CUPINS DA INSÔNIA IV

E nessas ocasiões, me ponha a ler
qualquer romance ou livro para estudo,
diante dos olhos a página em escudo,
até que venha novamente a adormecer,

o livro então meu rosto a percorrer
e não meus olhos a desvendar-lhe tudo;
perante o sono, o livro fica mudo
e bem depressa o devo recolher

a essa mesa de minha cabeceira,
onde se encontra com outros, numa pilha,
antes que as traças saltem de minha mente

e suas folhas devorem, desde a beira,
em carunchado pavor, milha após milha,
tornando a história em sonho decadente.

CUPINS DA INSÔNIA V

E assim, nem sei se do livro sai cupim
ou se da mente escapa-se gorgulho,
se a insônia em que, à noite, me debulho
afeta o livro ou desperta a história enfim.
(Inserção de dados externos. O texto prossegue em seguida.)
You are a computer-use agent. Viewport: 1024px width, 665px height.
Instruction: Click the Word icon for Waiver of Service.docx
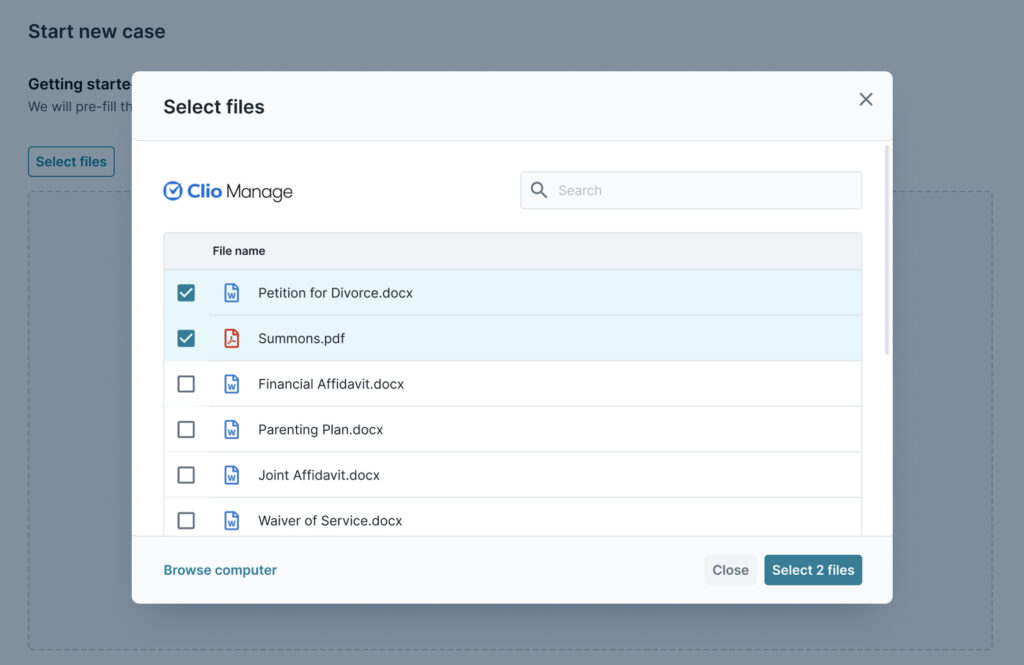231,520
Será que a música traz insetos do jardim,
a devorar de cada sonho o orgulho?
Ou é da mente que desperta o engulho
e o livro come em dentes de marfim?

Apenas sei que o sonho me escasseia
e que o livro, cedo ou tarde, se termina;
por mais que lento o meu olhar o leia,

sai um cupim de meus olhos e assassina
a cada página, em indiferente teia,
qual uma aranha a lhe sugar a sina.

CUPINS DA INSÔNIA VI

Pois mesmo que esse livro guarde então,
já devorei com o olhar seu conteúdo,
já o mastiguei, metabolismo mudo
e já conservo nos neurônios seu bordão.

Enquanto a traça do livro meu irmão
sai dentre as páginas e me devora tudo,
o meu cérebro furando de desnudo,
ovos deixando por futura brotação.

Serão cupins de insônia então meus versos,
que se expandem de mim como adversos
retalhos loucos das falhas memoriais?

Ou foi a insônia que me forjou cada cupim,
alimentado de quanto existe em mim,
até que os versos se percam no jamais?